- Extract to read:

From church–led development to state collapse

In Yahukimo, as in other parts of the Papuan highlands, local churches and missionaries provided health and education services prior to the end of the New Order era in 1998. Back then, schools and health centres were staffed and functional, and midwifery services, immunisation programs, and mother and child health programs were easily accessible. The system was paternalistic, but it was relatively effective.

Civil servant absenteeism, now a veritable epidemic in the highlands, was less of an issue, as civil servants were required to be at the posts to which they were assigned; dismissal due to frequent absence was, in that era, possible. Churches and NGOs worked in place of the state to provide health and education services. But they worked with the state’s blessing and in cooperation with it to pay government salaries to the teachers and health care workers on-site. These workers thus did not have to leave their posts and travel to towns to collect their wages, by flight or several days’ walking, as they do now. As these systems were run by local churches, management of workers was direct.

- Objectives:
1. Answer these questions about the passage on Yahukimo:
(a) In what year did the New Order era end?
(b) Who provided health and education services in Yahukimo before then?
(c) How do workers now travel to towns to collect their wages?
2. Can you copy the stretch of the passage on Yahukimo from "From church–led development" through "was relatively effective."?
3. What might follow the final sentence of the passage on Yahukimo? Write a continuation.

[Screen-element location entries]
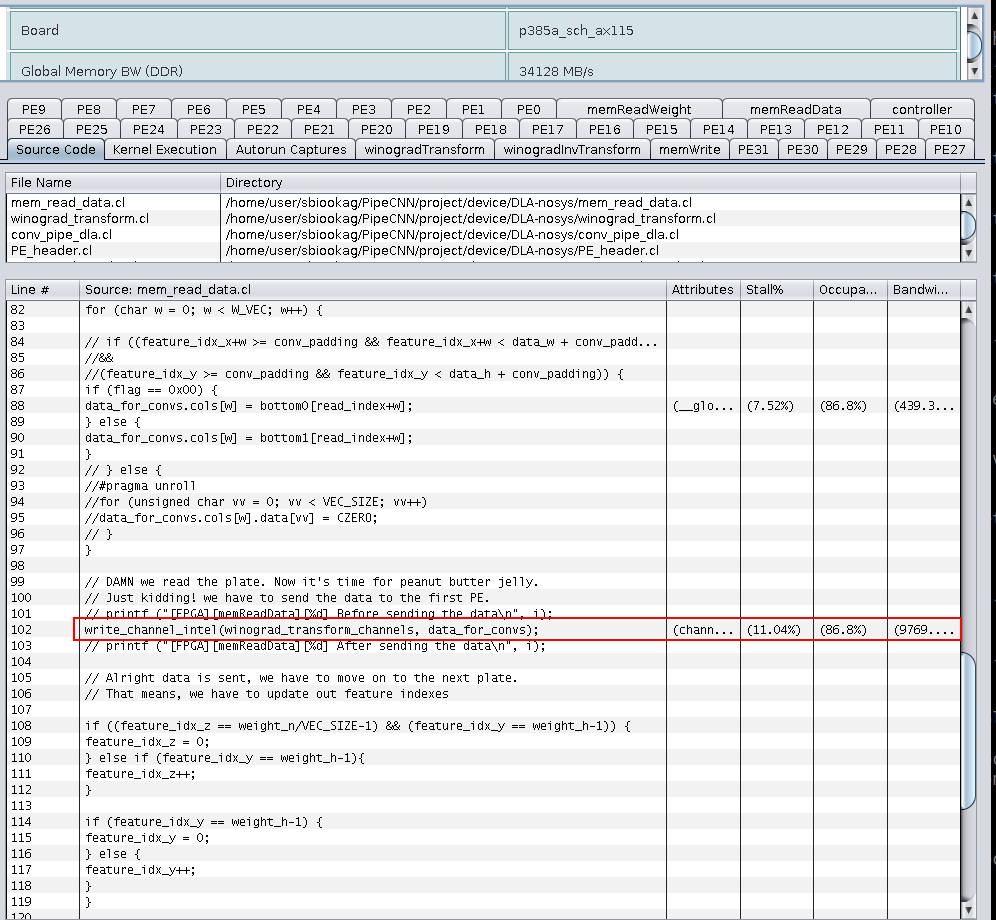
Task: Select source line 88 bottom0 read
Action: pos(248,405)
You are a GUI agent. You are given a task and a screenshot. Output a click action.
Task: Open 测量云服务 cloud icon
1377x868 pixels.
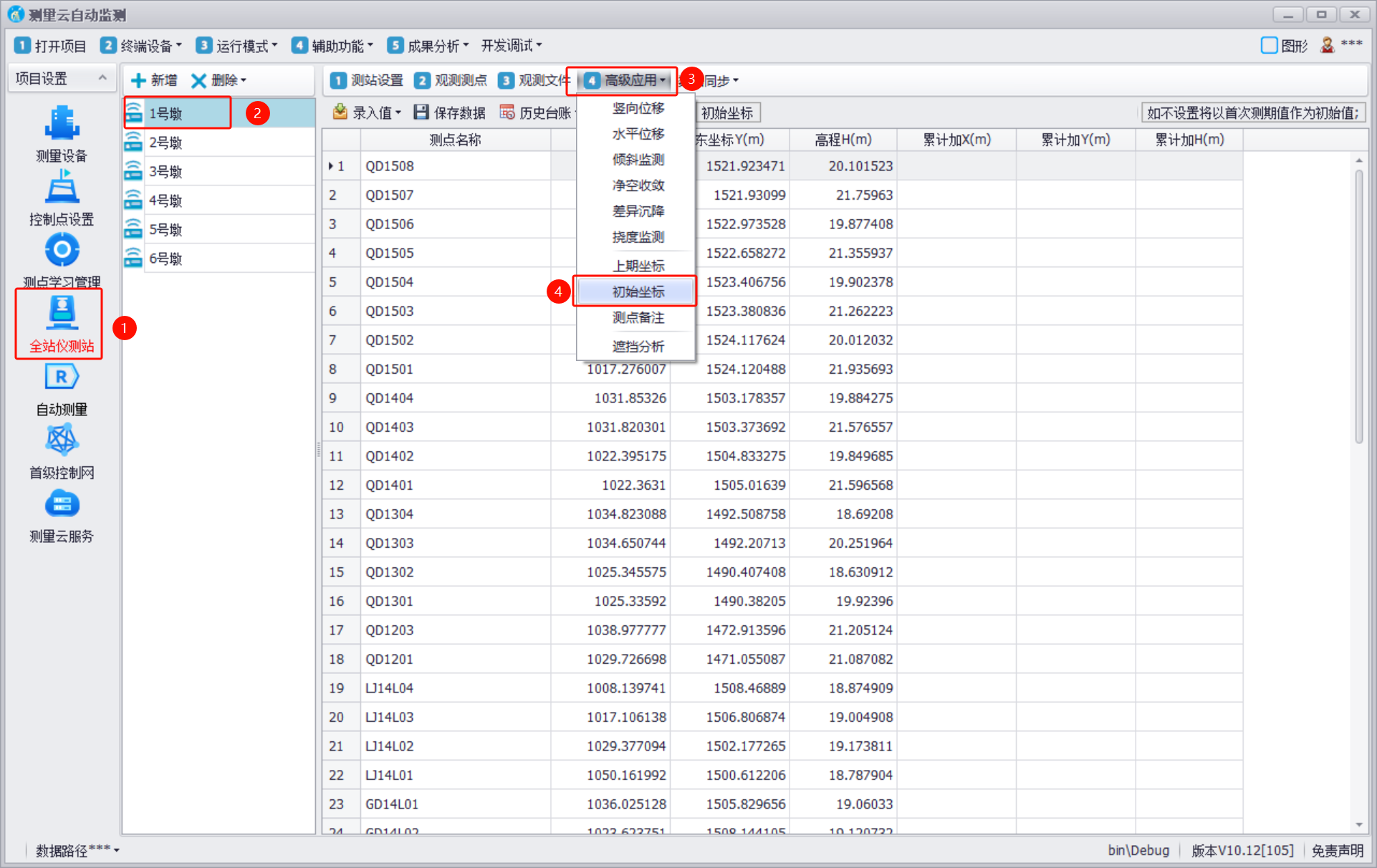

- Answers for this exercise:
1.
(a) 1998
(b) Local churches and missionaries
(c) By flight or several days' walking

2.
From church–led development to state collapse

In Yahukimo, as in other parts of the Papuan highlands, local churches and missionaries provided health and education services prior to the end of the New Order era in 1998. Back then, schools and health centres were staffed and functional, and midwifery services, immunisation programs, and mother and child health programs were easily accessible. The system was paternalistic, but it was relatively effective.

3.
After the end of the New Order, local governments took over health and education services. But this happened without a clear rationale and in the absence of sufficient understanding in provincial and district centres as to the role that churches played in remote areas. Some government officials saw the takeover as a means to move into the provision of services which they had always viewed as being the proper responsibility of government. Others believed that church influence should be lessened. No doubt some simply wanted to gain access to the funds that these services provided.